Requirements:
1. According to the court opinion on the Amlings' declaratory judgment suit, in what year did Harrow voluntarily dismiss its own action?
2. Return the section of the court opinion on the Amlings' declaratory judgment suit that begins with the words "Article III of" and ends after the words "(7th Cir. 1994).".
3. Write the next part of the court opinion on the Amlings' declaratory judgment suit, picking up after its final sentence.

In 2017, Harrow filed a declaratory judgment action against Nexus in the Central District of Illinois. Harrow sought a declaration that any liability of National Greenhouse to the Amlings had passed from Harrow to Nexus under the terms of the 1990 asset-purchase agreement. Apprised of Harrow’s suit, the Amlings successfully sought a stay of their own suit and unsuccessfully moved to intervene in Harrow’s. Harrow voluntarily dismissed its action in 2018 without a decision on the merits.
The Amlings then filed their own declaratory judgment action in the same federal district court—the case before us now. The district court had jurisdiction of the suit under 28 U.S.C. § 1332. The Amlings’ suit is basically a mirror image of Harrow’s: it seeks a declaration that under the terms of the 1990 agreement, Harrow, not Nexus or any other entity, is liable for National Greenhouse’s torts alleged in the Amlings’ state complaint. (Schlage Lock Company is also named as a defendant here as Harrow’s alter ego or successor in interest; we need not discuss it further.) The Amlings’ state case is still stayed.
Prudently policing its own jurisdiction, the district court ordered the parties to address whether the case was justiciable. After briefing, the court concluded it was not because there not yet a ripe controversy suitable for judicial action. In the alternative, the court held it would decline to exercise whatever jurisdiction it might have had. The court dismissed the action without prejudice. We have jurisdiction of the Amlings’ appeal under 28 U.S.C. § 1291.
II. Analysis
The Declaratory Judgment Act provides, with irrelevant exceptions: "In a case of actual controversy within its jurisdiction," a district court "may declare the rights and other legal relations of any interested party seeking such declaration, whether or not further relief is or could be sought." 28 U.S.C. § 2201(a) (emphases added). The two italicized phrases are the subjects of this appeal. We address each in turn.
A. "Case of Actual Controversy"
Article III of the Constitution limits the jurisdiction of federal courts to "cases" and "controversies." Rock Energy Coop. v. Village of Rockton , 614 F.3d 745, 748 (7th Cir. 2010). The phrase "case of actual controversy" in the Declaratory Judgment Act "refers to the type of ‘Cases’ and ‘Controversies’ that are justiciable under Article III." MedImmune, Inc. v. Genentech, Inc. , 549 U.S. 118, 127, 127 S.Ct. 764, 166 L.Ed.2d 604 (2007), citing Aetna Life Ins. Co. v. Haworth , 300 U.S. 227, 240, 57 S.Ct. 461, 81 L.Ed. 617 (1937). The requirements of the Act and those of Article III are therefore coextensive. See Aetna , 300 U.S. at 239–41, 57 S.Ct. 461. We review de novo whether these requirements have been met. Deveraux v. City of Chicago , 14 F.3d 328, 330 (7th Cir. 1994).

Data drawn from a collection
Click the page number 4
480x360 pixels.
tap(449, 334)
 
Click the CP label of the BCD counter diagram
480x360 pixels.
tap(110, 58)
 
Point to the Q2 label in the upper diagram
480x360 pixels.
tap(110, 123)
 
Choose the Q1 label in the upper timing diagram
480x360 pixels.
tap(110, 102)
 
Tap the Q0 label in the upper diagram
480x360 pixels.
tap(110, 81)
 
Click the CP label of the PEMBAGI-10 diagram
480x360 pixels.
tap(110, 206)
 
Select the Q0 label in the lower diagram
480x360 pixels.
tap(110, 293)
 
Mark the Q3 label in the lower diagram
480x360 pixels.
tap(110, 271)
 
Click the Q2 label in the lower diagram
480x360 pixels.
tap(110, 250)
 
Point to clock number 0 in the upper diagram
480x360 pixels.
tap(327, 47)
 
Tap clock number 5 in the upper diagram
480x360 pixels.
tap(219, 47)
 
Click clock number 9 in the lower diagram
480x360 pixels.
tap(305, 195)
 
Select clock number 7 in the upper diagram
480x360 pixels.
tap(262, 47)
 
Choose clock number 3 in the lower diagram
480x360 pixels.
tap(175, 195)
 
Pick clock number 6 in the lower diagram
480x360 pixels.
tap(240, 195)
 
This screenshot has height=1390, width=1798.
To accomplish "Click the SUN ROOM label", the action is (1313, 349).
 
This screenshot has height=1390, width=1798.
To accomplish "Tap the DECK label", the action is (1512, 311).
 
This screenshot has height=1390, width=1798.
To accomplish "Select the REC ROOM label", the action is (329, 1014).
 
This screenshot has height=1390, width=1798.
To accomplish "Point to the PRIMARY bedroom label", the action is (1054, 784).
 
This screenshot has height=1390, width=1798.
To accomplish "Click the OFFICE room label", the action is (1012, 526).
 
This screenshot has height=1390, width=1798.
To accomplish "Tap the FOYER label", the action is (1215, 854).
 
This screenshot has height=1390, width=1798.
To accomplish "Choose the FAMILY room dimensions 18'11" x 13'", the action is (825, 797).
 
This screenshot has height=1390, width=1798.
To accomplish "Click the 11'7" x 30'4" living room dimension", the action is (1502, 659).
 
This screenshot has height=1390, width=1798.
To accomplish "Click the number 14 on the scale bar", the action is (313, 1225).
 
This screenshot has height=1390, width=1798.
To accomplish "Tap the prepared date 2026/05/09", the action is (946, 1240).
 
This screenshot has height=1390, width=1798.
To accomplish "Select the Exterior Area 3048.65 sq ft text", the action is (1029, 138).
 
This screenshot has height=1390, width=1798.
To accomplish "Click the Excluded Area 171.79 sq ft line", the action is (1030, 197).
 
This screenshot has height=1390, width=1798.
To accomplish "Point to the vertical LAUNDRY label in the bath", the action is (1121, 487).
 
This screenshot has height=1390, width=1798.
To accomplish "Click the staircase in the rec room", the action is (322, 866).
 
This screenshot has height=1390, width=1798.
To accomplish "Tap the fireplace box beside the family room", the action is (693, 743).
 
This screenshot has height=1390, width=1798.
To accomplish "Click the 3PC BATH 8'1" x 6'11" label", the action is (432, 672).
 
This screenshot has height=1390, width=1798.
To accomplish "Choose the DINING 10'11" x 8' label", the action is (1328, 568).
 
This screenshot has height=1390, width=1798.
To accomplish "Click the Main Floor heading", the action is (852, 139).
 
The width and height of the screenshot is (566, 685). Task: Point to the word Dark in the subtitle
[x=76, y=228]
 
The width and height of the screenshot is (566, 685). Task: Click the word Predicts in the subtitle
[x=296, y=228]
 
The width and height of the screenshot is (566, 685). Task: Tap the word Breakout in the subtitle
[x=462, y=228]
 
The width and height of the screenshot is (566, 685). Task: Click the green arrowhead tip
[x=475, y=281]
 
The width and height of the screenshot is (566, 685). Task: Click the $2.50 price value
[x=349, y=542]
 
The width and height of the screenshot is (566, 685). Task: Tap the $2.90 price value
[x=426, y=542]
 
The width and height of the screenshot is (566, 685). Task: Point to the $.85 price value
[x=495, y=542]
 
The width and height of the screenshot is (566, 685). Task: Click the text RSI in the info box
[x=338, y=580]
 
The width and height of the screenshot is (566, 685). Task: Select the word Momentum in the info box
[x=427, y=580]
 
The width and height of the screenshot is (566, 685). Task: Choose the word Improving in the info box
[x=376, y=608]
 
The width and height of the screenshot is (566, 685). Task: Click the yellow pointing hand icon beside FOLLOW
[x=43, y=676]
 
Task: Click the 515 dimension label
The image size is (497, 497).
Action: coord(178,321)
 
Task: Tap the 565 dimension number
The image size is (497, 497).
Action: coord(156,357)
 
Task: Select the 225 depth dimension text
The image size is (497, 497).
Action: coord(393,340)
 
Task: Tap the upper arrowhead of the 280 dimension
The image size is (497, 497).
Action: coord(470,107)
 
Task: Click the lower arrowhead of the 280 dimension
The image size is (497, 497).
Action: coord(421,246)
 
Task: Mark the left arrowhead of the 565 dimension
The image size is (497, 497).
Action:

Outputs in order:
1. 2018

2.
Article III of the Constitution limits the jurisdiction of federal courts to "cases" and "controversies." Rock Energy Coop. v. Village of Rockton , 614 F.3d 745, 748 (7th Cir. 2010). The phrase "case of actual controversy" in the Declaratory Judgment Act "refers to the type of ‘Cases’ and ‘Controversies’ that are justiciable under Article III." MedImmune, Inc. v. Genentech, Inc. , 549 U.S. 118, 127, 127 S.Ct. 764, 166 L.Ed.2d 604 (2007), citing Aetna Life Ins. Co. v. Haworth , 300 U.S. 227, 240, 57 S.Ct. 461, 81 L.Ed. 617 (1937). The requirements of the Act and those of Article III are therefore coextensive. See Aetna , 300 U.S. at 239–41, 57 S.Ct. 461. We review de novo whether these requirements have been met. Deveraux v. City of Chicago , 14 F.3d 328, 330 (7th Cir. 1994).

3.
One aspect of the case-or-controversy requirement is ripeness. Central States, Southeast and Southwest Areas Health and Welfare Fund ex rel. Bunte v. American Int’l Group , 840 F.3d 448, 451 n.2 (7th Cir. 2016), citing Metropolitan Washington Airports Auth. v. Citizens for Abatement of Aircraft Noise, Inc. , 501 U.S. 252, 265 n.13, 111 S.Ct. 2298, 115 L.Ed.2d 236 (1991). Declaratory judgment actions are ripe and otherwise justiciable when " ‘the facts alleged, under all the circumstances, show that there is a substantial controversy, between parties having adverse legal interests, of sufficient immediacy and reality to warrant the issuance of a declaratory judgment.’ " MedImmune , 549 U.S. at 127, 127 S.Ct. 764, quoting Maryland Casualty Co. v. Pacific Coal & Oil Co. , 312 U.S. 270, 273, 61 S.Ct. 510, 85 L.Ed. 826 (1941). There must be a "definite and concrete," "real and substantial" dispute that "touches the legal relations of parties having adverse legal interests" and "admits of specific relief through a decree of a conclusive character, as distinguished from an opinion advising what the law would be upon a hypothetical state of facts." Id. (cleaned up), quoting Aetna , 300 U.S. at 240–41, 57 S.Ct. 461. These general phrases take on more concrete meaning in specific cases. Whether the 1990 asset-purchase agreement provided that Harrow or Nexus would be liable to the Amlings for torts by National Greenhouse is such a ripe and specific controversy. We do not yet know whether National Greenhouse tortiously caused Robert’s mesothelioma. We know that, if it did, Harrow or Nexus may be liable for it. Interpreting the 1990 agreement is necessary and sufficient to find out which.
The Supreme Court generally treats ripeness as an aspect of subject-matter jurisdiction. In a few cases, however, typically presenting issues of national importance that would inevitably be decided soon, the Court has treated ripeness not so much as binary and jurisdictional but instead as allowing some room for the exercise of pragmatic judgment about justiciability. See, e.g., Buckley v. Valeo , 424 U.S. 1, 117–18, 96 S.Ct. 612, 46 L.Ed.2d 659 (1976) ("this is a question of ripeness, rather than lack of case or controversy under Art. III"; constitutional challenge to method of selecting members of new Federal Election Commission had become more ripe while appeal was pending under special statute for expedited judicial review); Regional Rail Reorganization Act Cases , 419 U.S. 102, 140, 95 S.Ct. 335, 42 L.Ed.2d 320 (1974) (question of ripeness was jurisdictional but also called for prudential judgment; Takings Clause challenge to Act had become inevitable while appeal of dismissal for lack of ripeness was pending). Especially in Declaratory Judgment Act jurisprudence, where the Act predated modern refinements of different threads of justiciability doctrine, including ripeness, mootness, standing, and even abstention, the distinctions among those doctrines are not always crisp. See, e.g., MedImmune , 549 U.S. at 128 n.8, 127 S.Ct. 764 (reversing dismissal of action; "standing and ripeness boil down to the same question in this case"); Rock Energy , 614 F.3d at 748 (where district court dismissed for lack of standing, we affirmed for lack of ripeness). Because this case presents a ripe controversy, we need not try to resolve here the tension in the case law between jurisdictional purity and occasional pragmatic flexibility.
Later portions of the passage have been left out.